In addition to the benefits we’ve highlighted so far, the unprecedented amount of government expenditures to support economy recovery is an occasion to leave business-as-usual unsustainable investment plans and to focus resources on fighting global social and environmental emergencies.

Sustainability for Competitive Advantage

Tackling sustainability concerns creates opportunities for long-term competitive advantage for companies willing to rethink their purpose and to create value for the society they operate in and for their stakeholders. There are already many mature circular businesses, and some may represent the new way of doing business in place of old corporations.

Benefit Corporations & Benefit Companies

A benefit corporation (B Corp) is an organization that wants to make a profit while simultaneously addressing social, economic, and environmental needs. Being a B Corp is a way to rethink business, implementing a “B economy” — a global movement of people using business as a mean to compete to be best for the world and the people living in it. Many companies, including large ones, are joining the B Corp movement, both as certified B Corps and through other accessible options to be like a B Corp.

A benefit company (BC) is a legal structure for a business, empowered to pursue positive stakeholder impact alongside profit. Some companies are both certified B Corps and BCs, with the BC structure fulfilling legal accountability requirements of B Corp certification. BCs are regulated by laws in Italy, 36 US states, Colombia, Ecuador, British Columbia (Canada), and France, while legislation is moving forward in Australia, Argentina, Chile, and Canada.
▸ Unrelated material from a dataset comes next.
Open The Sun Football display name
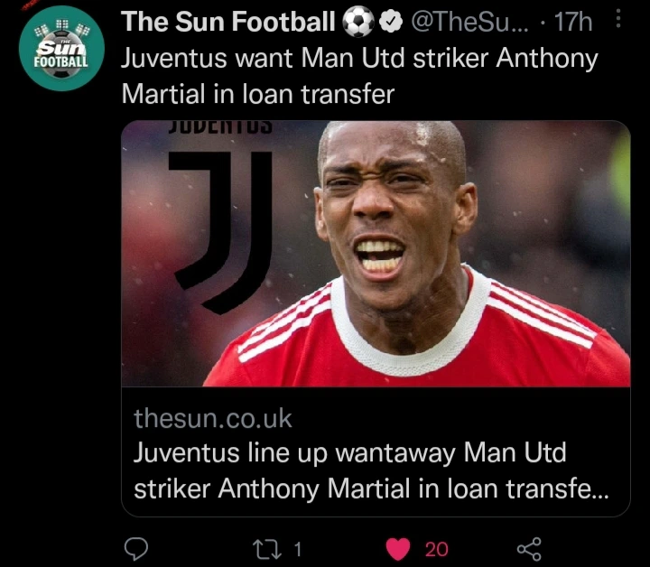 pyautogui.click(x=228, y=21)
These laws usually define a “common benefit” as the creation of positive effects (or reduction of negative ones) for individuals, communities, environment, cultural heritage, entities and associations, or other stakeholders.

Circular Ecosystems

The current global economic model is causing an unsustainable depletion of resources and missing significant economic opportunities that are possible by adopting approaches based on circular production and end-of-life management. To address these concerns, circular ecosystems were developed to turn “make” processes into a circular loop and decrease waste. Adoption of a circular economy model has proven to have benefits to any entity pursuing it, including financial and socioeconomic ones. Several examples of circular ecosystems are found in the refining, chemicals, and furniture sectors.
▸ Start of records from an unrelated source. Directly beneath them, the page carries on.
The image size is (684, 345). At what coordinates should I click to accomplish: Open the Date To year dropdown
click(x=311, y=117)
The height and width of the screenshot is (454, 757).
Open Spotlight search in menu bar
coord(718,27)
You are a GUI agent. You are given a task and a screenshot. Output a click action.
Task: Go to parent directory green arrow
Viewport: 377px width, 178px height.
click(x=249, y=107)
3 Steps Toward New Sustainable Mindset

Corporations must rethink their mission and role in the context they operate in and define new operating modalities and mechanisms. This positive rethinking process requires a new mindset that can be deployed into a three-step approach: anticipate, innovate, and transform (see Figure 1).
 

Figure 1 — The 3 steps to building a new sustainable mindset. (Source: Arthur D. Little.)
Figure 1 — The 3 steps to building a new sustainable mindset. (Source: Arthur D. Little.)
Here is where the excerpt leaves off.